WHAT IS ASKED:
Copy the data below word for word, starting at the line that contains "Where should I click to: Click the group-by" and continuing to the end of the data.

Start of EXTRACTED INFORMATION

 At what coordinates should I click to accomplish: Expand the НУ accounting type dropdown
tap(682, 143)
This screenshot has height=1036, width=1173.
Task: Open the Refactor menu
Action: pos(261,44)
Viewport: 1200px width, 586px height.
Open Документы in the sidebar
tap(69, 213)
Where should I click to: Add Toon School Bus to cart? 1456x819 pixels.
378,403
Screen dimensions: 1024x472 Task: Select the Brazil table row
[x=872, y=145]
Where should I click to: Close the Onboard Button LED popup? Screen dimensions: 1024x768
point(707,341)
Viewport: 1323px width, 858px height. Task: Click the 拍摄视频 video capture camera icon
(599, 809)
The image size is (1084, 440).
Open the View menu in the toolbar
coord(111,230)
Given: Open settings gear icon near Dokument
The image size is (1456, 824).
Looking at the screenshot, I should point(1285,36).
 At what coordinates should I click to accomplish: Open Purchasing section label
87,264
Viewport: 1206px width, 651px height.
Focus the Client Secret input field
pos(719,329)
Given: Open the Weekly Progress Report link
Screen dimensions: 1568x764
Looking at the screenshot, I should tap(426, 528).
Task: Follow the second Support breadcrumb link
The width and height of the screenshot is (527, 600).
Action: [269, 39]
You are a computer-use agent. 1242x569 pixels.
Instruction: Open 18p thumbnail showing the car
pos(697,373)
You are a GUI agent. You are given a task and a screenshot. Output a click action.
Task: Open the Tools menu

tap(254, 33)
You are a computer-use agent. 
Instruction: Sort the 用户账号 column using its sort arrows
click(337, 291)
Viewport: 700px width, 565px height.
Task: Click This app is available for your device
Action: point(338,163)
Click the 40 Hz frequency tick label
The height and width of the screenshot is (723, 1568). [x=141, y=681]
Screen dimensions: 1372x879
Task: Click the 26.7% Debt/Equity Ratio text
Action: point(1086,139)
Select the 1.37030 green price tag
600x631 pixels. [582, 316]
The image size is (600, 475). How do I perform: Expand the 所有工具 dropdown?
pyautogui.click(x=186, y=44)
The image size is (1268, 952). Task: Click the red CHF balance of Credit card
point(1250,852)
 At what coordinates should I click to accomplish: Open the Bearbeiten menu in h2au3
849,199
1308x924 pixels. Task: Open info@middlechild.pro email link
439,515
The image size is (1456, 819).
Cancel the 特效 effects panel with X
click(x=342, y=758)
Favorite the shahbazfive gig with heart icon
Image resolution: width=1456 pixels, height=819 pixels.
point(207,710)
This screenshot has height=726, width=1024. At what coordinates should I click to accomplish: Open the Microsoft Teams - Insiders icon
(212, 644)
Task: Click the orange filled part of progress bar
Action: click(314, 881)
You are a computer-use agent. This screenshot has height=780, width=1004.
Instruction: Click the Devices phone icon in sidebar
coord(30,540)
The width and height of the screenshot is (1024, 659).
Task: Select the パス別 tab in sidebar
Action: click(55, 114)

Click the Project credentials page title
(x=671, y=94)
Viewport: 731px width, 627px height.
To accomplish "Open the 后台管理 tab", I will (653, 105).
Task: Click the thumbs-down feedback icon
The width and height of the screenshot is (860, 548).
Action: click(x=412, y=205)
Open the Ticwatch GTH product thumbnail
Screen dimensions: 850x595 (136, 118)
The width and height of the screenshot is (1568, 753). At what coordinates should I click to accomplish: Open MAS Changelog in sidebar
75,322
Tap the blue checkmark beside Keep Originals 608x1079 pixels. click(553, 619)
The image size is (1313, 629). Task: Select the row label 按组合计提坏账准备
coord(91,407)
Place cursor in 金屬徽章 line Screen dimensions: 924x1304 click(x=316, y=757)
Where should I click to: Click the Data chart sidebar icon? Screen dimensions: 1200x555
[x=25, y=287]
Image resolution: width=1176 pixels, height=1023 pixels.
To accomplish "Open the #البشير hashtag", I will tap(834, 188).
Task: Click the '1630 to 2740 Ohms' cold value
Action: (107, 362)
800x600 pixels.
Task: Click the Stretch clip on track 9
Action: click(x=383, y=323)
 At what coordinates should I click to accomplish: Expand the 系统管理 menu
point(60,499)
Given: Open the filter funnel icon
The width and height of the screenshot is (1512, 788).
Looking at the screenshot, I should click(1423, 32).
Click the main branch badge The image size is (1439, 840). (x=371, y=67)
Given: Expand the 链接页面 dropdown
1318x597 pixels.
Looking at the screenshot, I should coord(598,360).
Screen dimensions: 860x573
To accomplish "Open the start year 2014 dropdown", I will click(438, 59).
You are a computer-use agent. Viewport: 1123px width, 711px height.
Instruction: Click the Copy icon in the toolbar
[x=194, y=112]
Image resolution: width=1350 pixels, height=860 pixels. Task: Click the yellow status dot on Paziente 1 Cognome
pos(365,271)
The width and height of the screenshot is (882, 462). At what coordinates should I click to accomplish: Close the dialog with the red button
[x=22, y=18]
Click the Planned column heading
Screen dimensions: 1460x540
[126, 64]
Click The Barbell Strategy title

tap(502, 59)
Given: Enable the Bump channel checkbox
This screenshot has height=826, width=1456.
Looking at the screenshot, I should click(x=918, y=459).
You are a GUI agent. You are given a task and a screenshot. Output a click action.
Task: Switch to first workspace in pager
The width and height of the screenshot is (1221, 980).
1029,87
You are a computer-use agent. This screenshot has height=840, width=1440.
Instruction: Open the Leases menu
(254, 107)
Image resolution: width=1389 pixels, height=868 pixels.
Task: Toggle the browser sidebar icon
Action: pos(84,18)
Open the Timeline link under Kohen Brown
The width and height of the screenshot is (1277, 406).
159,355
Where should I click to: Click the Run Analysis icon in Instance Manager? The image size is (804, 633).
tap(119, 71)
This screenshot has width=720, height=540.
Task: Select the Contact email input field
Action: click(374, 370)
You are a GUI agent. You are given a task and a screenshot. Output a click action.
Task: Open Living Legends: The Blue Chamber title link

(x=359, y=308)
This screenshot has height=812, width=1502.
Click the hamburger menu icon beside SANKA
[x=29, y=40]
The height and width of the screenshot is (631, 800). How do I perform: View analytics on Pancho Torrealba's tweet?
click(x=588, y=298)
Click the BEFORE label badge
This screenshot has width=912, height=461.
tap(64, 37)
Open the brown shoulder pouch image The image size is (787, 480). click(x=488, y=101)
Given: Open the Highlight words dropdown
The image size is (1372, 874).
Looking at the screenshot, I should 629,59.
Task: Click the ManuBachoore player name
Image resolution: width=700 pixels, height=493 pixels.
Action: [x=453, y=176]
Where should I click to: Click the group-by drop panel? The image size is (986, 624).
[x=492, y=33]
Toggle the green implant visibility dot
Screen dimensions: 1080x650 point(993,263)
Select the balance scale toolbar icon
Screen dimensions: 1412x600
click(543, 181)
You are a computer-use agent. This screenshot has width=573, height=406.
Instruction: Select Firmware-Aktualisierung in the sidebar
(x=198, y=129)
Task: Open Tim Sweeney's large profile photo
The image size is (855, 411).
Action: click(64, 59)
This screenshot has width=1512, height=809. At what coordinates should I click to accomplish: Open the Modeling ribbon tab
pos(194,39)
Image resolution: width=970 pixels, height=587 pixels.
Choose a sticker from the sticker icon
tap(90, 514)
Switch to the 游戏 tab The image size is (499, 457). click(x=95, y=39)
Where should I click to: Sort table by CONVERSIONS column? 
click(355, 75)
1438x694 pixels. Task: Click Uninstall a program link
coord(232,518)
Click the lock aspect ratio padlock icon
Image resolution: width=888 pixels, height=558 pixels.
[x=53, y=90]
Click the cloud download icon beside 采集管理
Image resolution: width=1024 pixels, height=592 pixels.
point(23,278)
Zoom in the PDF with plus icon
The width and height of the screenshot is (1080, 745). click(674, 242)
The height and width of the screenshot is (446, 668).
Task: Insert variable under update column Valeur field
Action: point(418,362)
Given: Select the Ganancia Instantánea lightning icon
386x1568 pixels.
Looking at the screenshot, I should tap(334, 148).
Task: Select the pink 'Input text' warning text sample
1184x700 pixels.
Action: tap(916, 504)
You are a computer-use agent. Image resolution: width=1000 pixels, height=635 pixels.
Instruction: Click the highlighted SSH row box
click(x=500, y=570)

End of EXTRACTED INFORMATION

THE RESULT:
Where should I click to: Click the group-by drop panel? The image size is (986, 624).
[x=492, y=33]
Toggle the green implant visibility dot
Screen dimensions: 1080x650 point(993,263)
Select the balance scale toolbar icon
Screen dimensions: 1412x600
click(543, 181)
You are a computer-use agent. This screenshot has width=573, height=406.
Instruction: Select Firmware-Aktualisierung in the sidebar
(x=198, y=129)
Task: Open Tim Sweeney's large profile photo
The image size is (855, 411).
Action: click(64, 59)
This screenshot has width=1512, height=809. At what coordinates should I click to accomplish: Open the Modeling ribbon tab
pos(194,39)
Image resolution: width=970 pixels, height=587 pixels.
Choose a sticker from the sticker icon
tap(90, 514)
Switch to the 游戏 tab The image size is (499, 457). click(x=95, y=39)
Where should I click to: Sort table by CONVERSIONS column? 
click(355, 75)
1438x694 pixels. Task: Click Uninstall a program link
coord(232,518)
Click the lock aspect ratio padlock icon
Image resolution: width=888 pixels, height=558 pixels.
[x=53, y=90]
Click the cloud download icon beside 采集管理
Image resolution: width=1024 pixels, height=592 pixels.
point(23,278)
Zoom in the PDF with plus icon
The width and height of the screenshot is (1080, 745). click(674, 242)
The height and width of the screenshot is (446, 668).
Task: Insert variable under update column Valeur field
Action: point(418,362)
Given: Select the Ganancia Instantánea lightning icon
386x1568 pixels.
Looking at the screenshot, I should tap(334, 148).
Task: Select the pink 'Input text' warning text sample
1184x700 pixels.
Action: tap(916, 504)
You are a computer-use agent. Image resolution: width=1000 pixels, height=635 pixels.
Instruction: Click the highlighted SSH row box
click(x=500, y=570)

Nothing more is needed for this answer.